Aardman Animation and Leonard Cheshire Disability team up to change attitudes towards disabled people, and push for greater accessibility
"Can I ask you a question?" a young movie usher once asked a close friend of mine, who is permanently in a wheelchair due to cerebral palsy. "Do people like you ever get sexual urges?"
"Why?" responded my friend, who has never suffered fools gladly. "Do you lose yours when you sit down?"
That's the kind of idiocy disabled people are forced to put up with on a daily basis, from ignorant questions and attitudes from society at large, to "disabled accessible" sites that are anything but.
Creature Discomforts: Aardman Educates About the Disabled
Leonard Cheshire Disability and stop-motion studio Aardman Animation have teamed up to develop and promote Creature Discomforts, a website that seeks to change prevailing attitudes towards people with disabilities.
"Disabled people are just like everyone," says the British site. "They just want to live life to the full and do normal, everyday things like go to work, catch buses, buy clothes, play sport, go to the pub, travel abroad, watch telly and moan about the weather."
In the shorts, various animal characters, voiced by real disabled people, discuss how their disability has changed their lives, and the struggles they have to go through.
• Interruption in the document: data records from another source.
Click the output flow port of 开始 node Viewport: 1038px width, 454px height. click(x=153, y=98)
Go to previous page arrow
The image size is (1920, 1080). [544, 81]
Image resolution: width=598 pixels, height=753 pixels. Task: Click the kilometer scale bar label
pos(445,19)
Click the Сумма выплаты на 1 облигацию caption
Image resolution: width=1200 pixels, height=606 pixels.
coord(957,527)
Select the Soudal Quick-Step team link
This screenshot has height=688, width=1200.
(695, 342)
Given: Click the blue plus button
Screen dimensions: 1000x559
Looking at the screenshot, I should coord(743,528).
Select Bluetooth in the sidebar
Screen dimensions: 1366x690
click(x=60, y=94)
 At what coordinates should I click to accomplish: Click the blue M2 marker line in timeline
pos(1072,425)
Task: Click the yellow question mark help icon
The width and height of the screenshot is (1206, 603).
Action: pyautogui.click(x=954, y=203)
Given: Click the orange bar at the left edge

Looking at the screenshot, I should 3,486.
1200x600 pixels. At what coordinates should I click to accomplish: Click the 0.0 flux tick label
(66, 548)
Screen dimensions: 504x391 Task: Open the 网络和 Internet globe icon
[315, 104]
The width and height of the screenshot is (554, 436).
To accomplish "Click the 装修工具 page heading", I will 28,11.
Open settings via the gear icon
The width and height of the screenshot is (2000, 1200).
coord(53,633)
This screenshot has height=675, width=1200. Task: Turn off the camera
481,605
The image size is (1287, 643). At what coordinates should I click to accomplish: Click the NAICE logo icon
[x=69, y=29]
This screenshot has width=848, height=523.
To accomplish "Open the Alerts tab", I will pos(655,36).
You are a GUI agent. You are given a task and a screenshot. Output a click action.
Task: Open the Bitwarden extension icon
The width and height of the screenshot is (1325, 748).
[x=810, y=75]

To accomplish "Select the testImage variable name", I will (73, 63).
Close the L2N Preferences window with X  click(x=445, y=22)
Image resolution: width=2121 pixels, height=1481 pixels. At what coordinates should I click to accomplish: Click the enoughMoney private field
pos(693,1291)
The brilliant designs are very familiar to anyone who has ever watched an Aardman production like Chicken Run or the Oscar-winning Wallace and Gromit in the Curse of the Were-Rabbit.
"People have assumed that wheels mean, nothing up here in the brain, you know?" says wheelchair-bound Peg the Hedgehog (voiced by wheelchair-bound Sheila Morgan) in one of the shorts. Other disabled people will find that statement all too familiar.
Although the PSA's deal with serious topics for and about disabled people, the shorts are full of Aardman's trademark gentle wit. While the lead characters discuss their plight, the background characters indulge in various bits of silliness. It's that necessary spoonful of sugar that helps the medicine go down.
"With the lack of disabled toilets, I've been in more ladies toilets than anywhere else," observes Spud the Slug voice actor John Marrows, who was diagnosed with multiple sclerosis in 1986. "When you're stuck without a disabled toilet, it's the next best option really!"
"Leonard Cheshire Disability campaigns to change the way people think about, and respond to, disability," continues the text on the main page. "Creature Discomforts is one way we hope to do that. It’s a series of animations based on the experiences of real disabled people. They’re lovely characters and this is where you can find out all about them."
As a bonus, Leonard Cheshire and Aardman have also released a 2-part behind-the-scenes featurette, showing why and how they put the PSA's together. Click on the links to see Part 1 and Part 2 on YouTube.
The final word comes from Sheila Morgan, one of the voice actors for the shorts.
"I used to feel sorry for disabled people," she says, before she became one herself. "But they don’t want your pity, they want your respect".
To view the Creature Discomforts television and radio spots, click over here.
Fun Fact: On April 1st, that same disabled friend of mine once campaigned to have her university's Disabled Students' Association be renamed the GOC: Gimps on Campus. Unfortunately, not enough people looked at a calendar.